# B - 2 - Feature Engineering

## Description

**Features** are characteristics of the texts, variables, such as words appearing in the text or in the title, or any other information about that text that can be used by the model to predict the label. To be understood by the model, features need to be represented as number or boolean, and are organized in mattrix where each rows represent one text and each column a feature. This n-dimensional representation of the features is called the feature space, and the process of extracting and selecting the most pertinent features, is called **feature engineering**.

**Process aim:** 
The aim of this process is to output a file representing the features that will be used to train a model in outputing labels.

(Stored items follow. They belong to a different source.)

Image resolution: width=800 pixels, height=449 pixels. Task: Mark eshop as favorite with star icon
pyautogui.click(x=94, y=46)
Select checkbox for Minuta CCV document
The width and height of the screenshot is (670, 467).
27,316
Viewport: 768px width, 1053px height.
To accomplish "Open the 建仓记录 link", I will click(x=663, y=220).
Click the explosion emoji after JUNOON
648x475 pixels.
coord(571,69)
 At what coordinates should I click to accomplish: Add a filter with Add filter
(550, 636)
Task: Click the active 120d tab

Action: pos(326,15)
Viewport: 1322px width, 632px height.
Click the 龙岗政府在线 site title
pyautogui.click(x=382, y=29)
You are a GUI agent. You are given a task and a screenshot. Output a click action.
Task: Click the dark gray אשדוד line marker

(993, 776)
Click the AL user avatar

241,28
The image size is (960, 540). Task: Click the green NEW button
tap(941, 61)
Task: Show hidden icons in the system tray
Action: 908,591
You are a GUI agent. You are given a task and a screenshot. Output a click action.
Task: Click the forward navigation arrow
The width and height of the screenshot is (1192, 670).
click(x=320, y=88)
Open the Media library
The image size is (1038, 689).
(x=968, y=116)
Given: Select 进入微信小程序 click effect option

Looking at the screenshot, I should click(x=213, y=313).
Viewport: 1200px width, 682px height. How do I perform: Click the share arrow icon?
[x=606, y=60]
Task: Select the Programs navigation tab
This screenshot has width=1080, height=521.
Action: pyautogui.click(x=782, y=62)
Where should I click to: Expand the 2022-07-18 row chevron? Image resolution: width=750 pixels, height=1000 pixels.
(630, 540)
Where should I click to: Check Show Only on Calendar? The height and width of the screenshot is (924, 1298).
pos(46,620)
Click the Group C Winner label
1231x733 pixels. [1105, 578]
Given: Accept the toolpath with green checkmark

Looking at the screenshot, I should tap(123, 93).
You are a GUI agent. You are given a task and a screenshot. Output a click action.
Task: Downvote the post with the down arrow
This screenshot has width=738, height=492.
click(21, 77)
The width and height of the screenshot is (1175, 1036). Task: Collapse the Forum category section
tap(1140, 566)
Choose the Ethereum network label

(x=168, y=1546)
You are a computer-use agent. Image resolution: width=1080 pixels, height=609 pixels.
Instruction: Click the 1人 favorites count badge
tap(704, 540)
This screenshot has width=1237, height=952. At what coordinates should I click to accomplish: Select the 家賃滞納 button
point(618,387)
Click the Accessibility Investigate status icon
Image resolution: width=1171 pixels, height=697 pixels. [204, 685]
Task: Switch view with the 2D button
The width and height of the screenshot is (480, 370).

**Input**: Dataset in JSON or CSV, including one or several unstructured textal fields.

Sub-processes:
1. Import and prepare dataset
2. Feature extraction
    * Pre-processing
    * Vectorization
3. Export features space

**Output**: a CSV file representing the features

In [1]:
import pandas as pd
import numpy as np
from sklearn.preprocessing import Binarizer
from sklearn.feature_extraction.text import CountVectorizer
from sklearn.feature_extraction.text import TfidfVectorizer
from sklearn.utils.extmath import density

## 1. Import dataset
Import the dataset compiling all data acquired through the previous steps (metadata and raw texts)

In [2]:
# Import the dataset 
dataset = pd.read_csv('../data/B_engineering/doc_2000_2017_reduced.csv', usecols=['record_id','title','text'])

In [3]:
dataset.set_index('record_id',inplace=True)

In [4]:
dataset.head(2)

Unnamed: 0_level_0,title,text
record_id,Unnamed: 1_level_1,Unnamed: 2_level_1
455823,Letter dated 2001/12/06 from the Permanent Rep...,A/56/682–S/2001/1159 United Nations General As...
694579,Provisional summary record of the 46th meeting...,E/2010/SR.46 United Nations Economic and Socia...


## 2. Features Extraction

### Preprocessing
Pre-processing involves a number of operation that aim at normalizing the text. These include operations such as converting the text in lower case, removing punctuation, removing stop words and tokenization. Tokenization split the text in units called tokens. Tokens can be sentence, world or combination of words (n-grams).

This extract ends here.